Interaction of SMAC with a survivin-derived peptide alters essential cancer hallmarks: Tumor growth, inflammation, and immunosuppression

Abstract

SMAC/Diablo is known as a pro-apoptotic mitochondrial protein released into the cytosol in response to apoptotic signals. We recently reported SMAC overexpression in cancers as essential for cell proliferation and tumor growth due to non-apoptotic functions including phospholipid synthesis regulation. These functions may be associated with its interactions with partner proteins. Using a peptide array with 768 peptides derived from 11 selected SMAC-interacting proteins, we identified SMAC-interacting sequences.

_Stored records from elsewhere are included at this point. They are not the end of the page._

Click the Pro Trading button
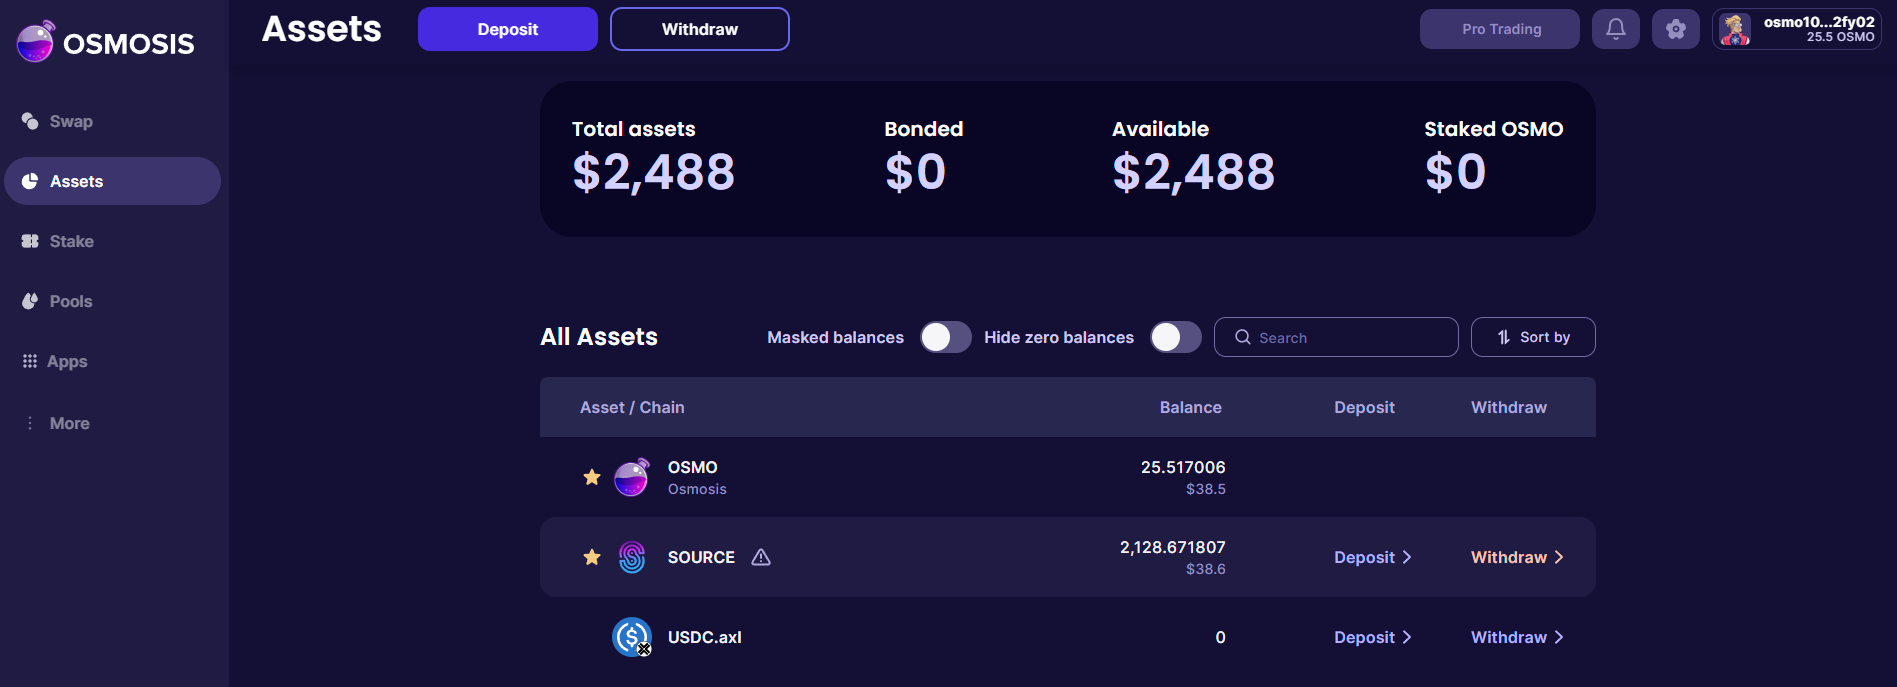The image size is (1897, 687). coord(1499,29)
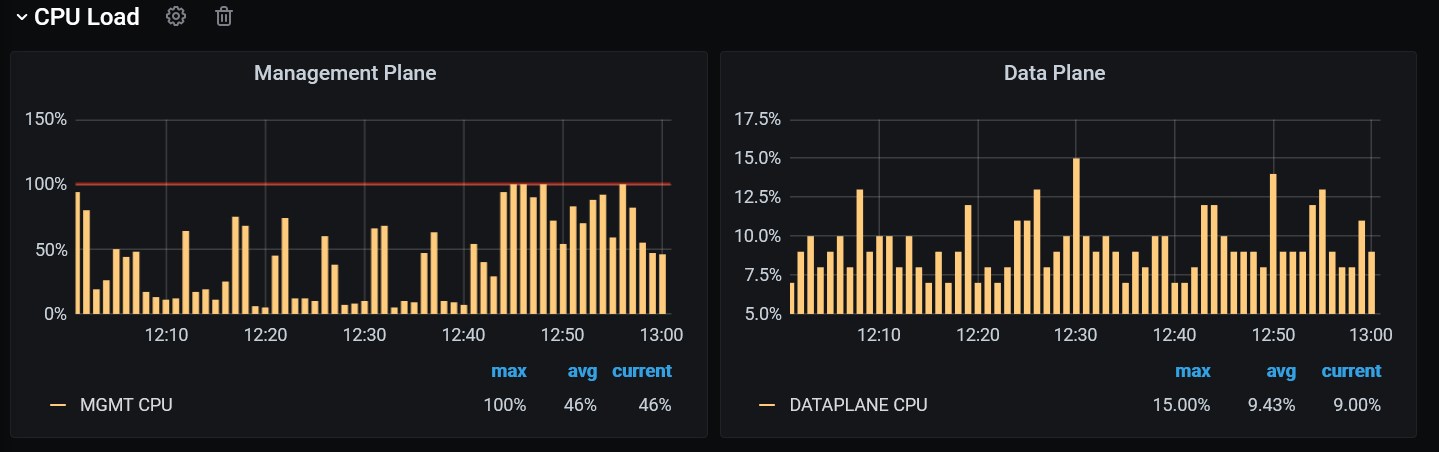Sort Data Plane legend by max
Viewport: 1439px width, 452px height.
click(x=1192, y=371)
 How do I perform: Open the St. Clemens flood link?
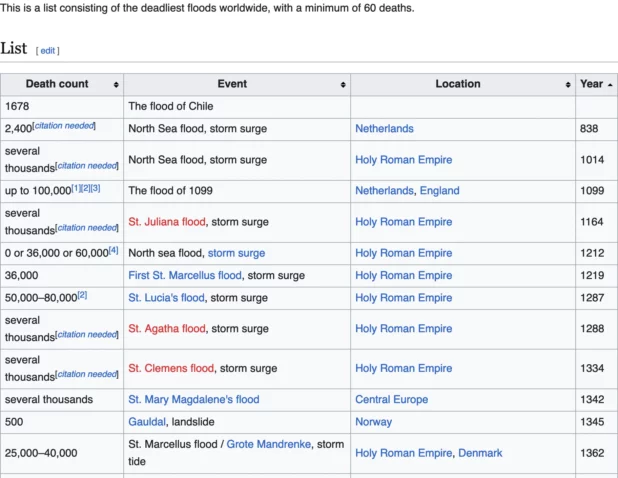[x=171, y=368]

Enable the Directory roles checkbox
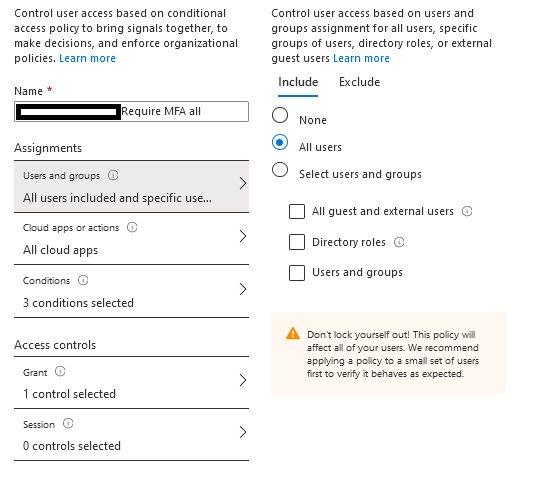tap(297, 242)
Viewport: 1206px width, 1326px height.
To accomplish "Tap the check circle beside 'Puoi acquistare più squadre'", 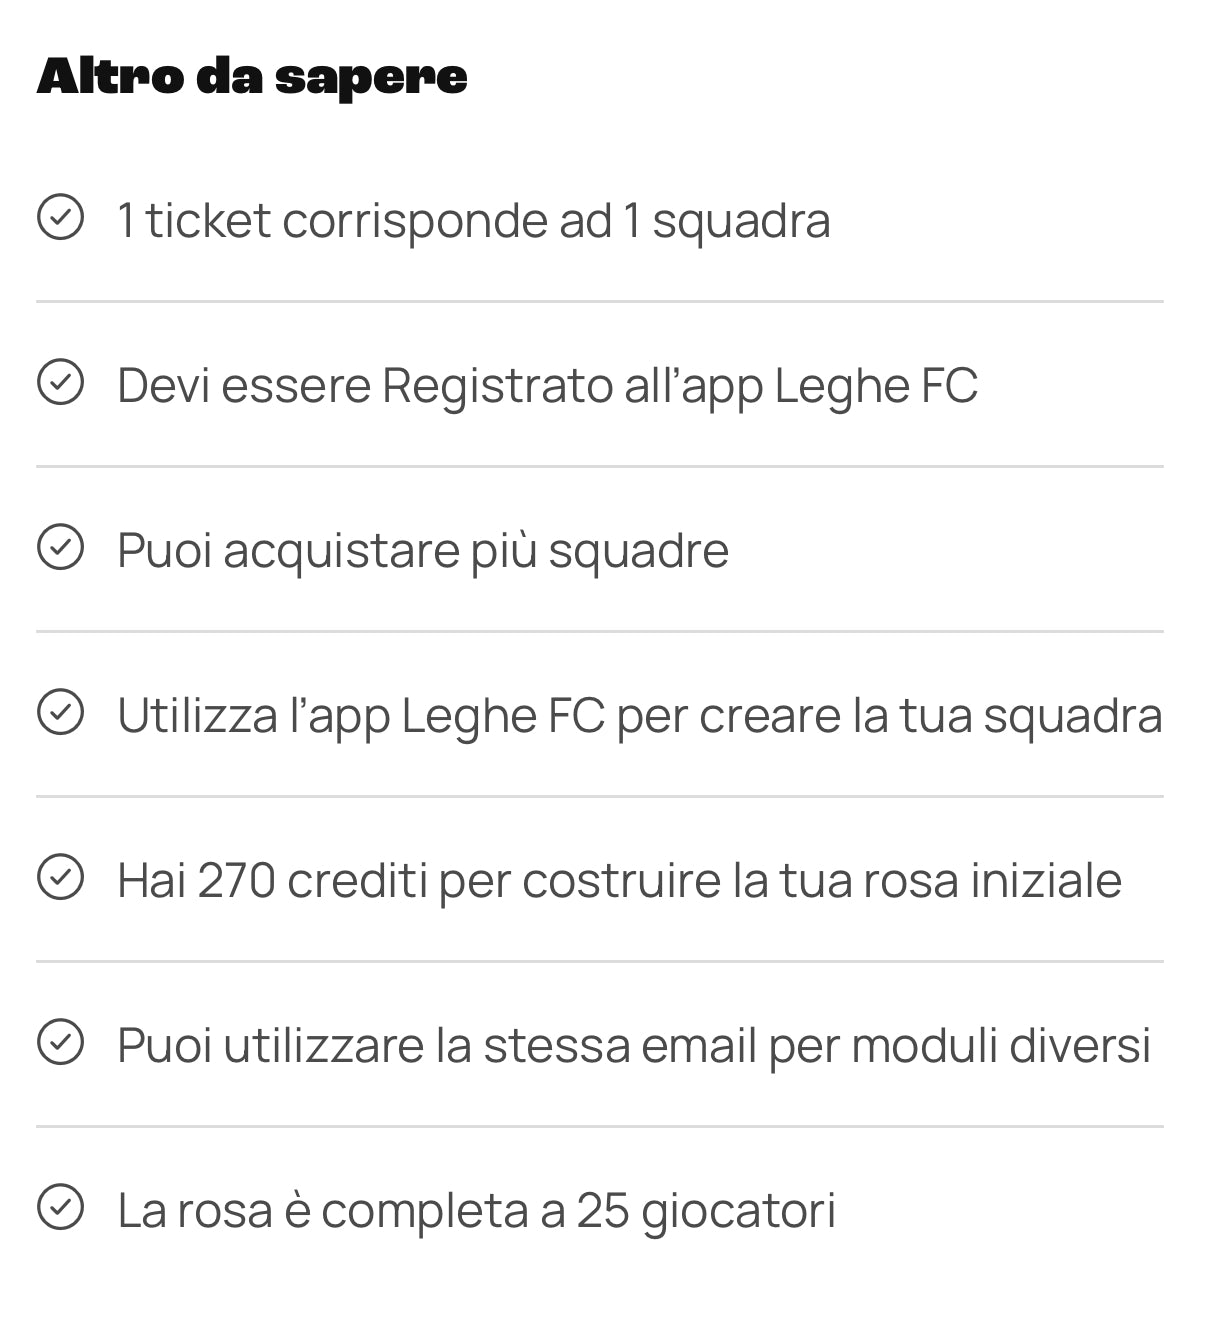I will [60, 548].
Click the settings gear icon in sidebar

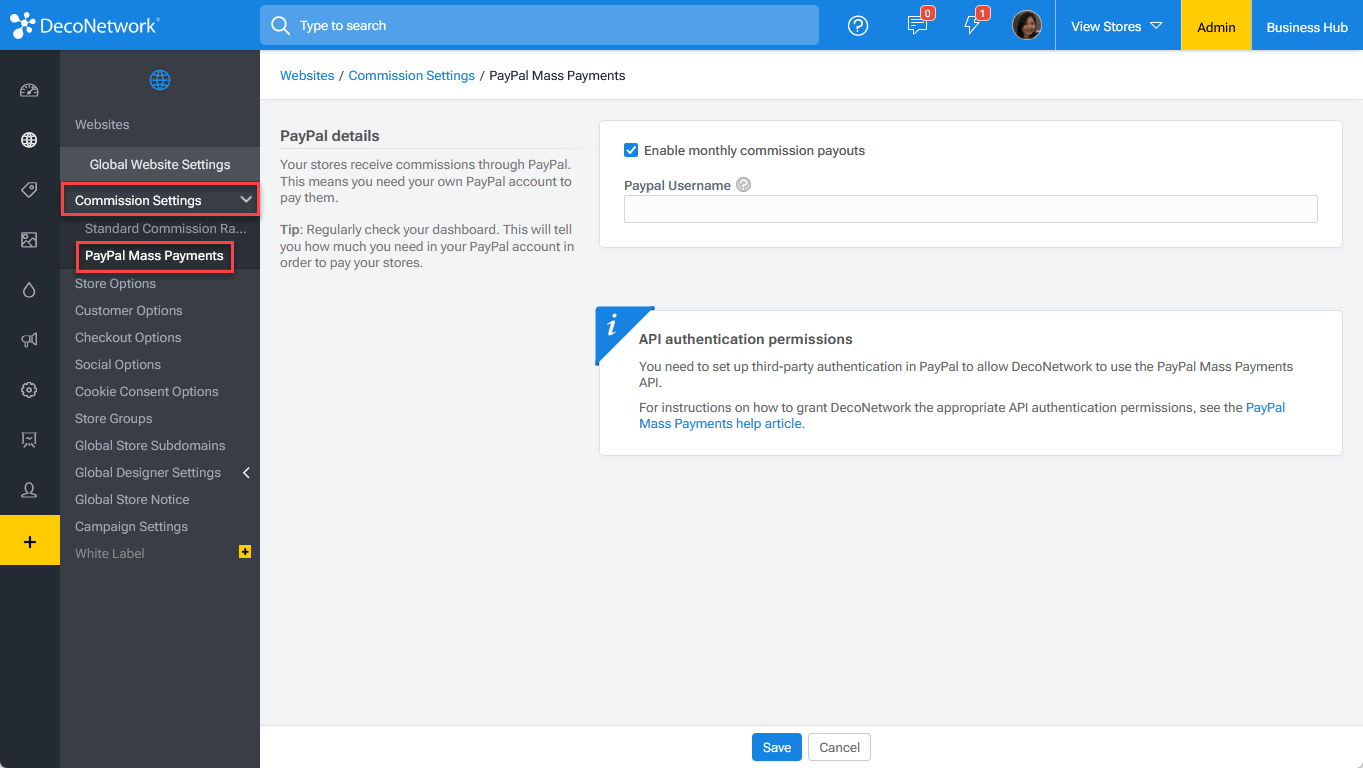click(29, 390)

These SMAC-binding sequences were produced as cell penetrating peptides targeted to the cytosol, mitochondria, or nucleus, inhibiting cell proliferation and inducing apoptosis in several cell lines. For in-vivo study, a survivin/BIRC5-derived peptide was selected due to its overexpression in many cancers, and involvement in mitosis, apoptosis, autophagy, cell proliferation, inflammation, and immune responses, as a target for cancer therapy. Specifically, a SMAC-targeting survivin/BIRC5-derived peptide, given intratumorally or intravenously, strongly inhibited lung tumor growth, cell proliferation, angiogenesis, and inflammation, induced apoptosis, and remodeled the tumor microenvironment. The peptide promoted tumor infiltration of CD8+ cells and increased cell-intrinsic PD-1/PD-L1 expression, resulting in cancer cell self-destruction and increased tumor cell death, preserving immune cells. Thus, targeting the interaction between the multifunctional proteins SMAC and survivin represents a innovative therapeutic cancer paradigm.